§ Stored items
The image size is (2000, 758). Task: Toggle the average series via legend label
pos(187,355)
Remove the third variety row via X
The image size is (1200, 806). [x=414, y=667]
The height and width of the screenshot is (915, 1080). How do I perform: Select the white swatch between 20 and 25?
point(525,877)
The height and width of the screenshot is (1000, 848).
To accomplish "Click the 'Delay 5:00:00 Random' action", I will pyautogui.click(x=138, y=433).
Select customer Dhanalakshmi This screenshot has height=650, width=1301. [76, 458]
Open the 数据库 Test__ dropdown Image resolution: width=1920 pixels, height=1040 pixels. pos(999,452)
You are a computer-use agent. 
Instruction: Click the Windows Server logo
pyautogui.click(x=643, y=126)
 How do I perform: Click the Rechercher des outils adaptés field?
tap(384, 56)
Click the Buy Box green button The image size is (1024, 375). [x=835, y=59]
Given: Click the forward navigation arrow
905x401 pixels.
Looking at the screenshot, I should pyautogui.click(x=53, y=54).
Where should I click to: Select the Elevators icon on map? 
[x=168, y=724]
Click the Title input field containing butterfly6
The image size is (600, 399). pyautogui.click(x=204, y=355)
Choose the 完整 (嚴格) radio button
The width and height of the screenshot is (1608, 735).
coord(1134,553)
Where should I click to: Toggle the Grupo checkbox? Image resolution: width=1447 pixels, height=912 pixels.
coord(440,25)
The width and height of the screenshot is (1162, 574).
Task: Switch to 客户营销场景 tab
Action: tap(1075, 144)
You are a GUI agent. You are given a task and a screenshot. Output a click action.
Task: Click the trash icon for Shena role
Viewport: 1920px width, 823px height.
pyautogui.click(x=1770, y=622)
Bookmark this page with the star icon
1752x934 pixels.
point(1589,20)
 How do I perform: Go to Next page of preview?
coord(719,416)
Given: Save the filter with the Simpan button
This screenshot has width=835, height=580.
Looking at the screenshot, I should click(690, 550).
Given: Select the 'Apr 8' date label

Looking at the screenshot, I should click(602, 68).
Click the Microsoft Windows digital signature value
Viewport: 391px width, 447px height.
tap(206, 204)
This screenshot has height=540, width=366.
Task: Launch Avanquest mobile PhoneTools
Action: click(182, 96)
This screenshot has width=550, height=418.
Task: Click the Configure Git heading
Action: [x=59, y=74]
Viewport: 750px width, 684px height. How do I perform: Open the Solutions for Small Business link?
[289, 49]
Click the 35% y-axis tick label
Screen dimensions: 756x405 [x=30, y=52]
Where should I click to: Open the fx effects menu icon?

§ Brief
Look through the entries above. Copy each line in which the string "agent" occurs.

§ Response below
You are a computer-use agent. 
You are a GUI agent. You are given a task and a screenshot. Output a click action.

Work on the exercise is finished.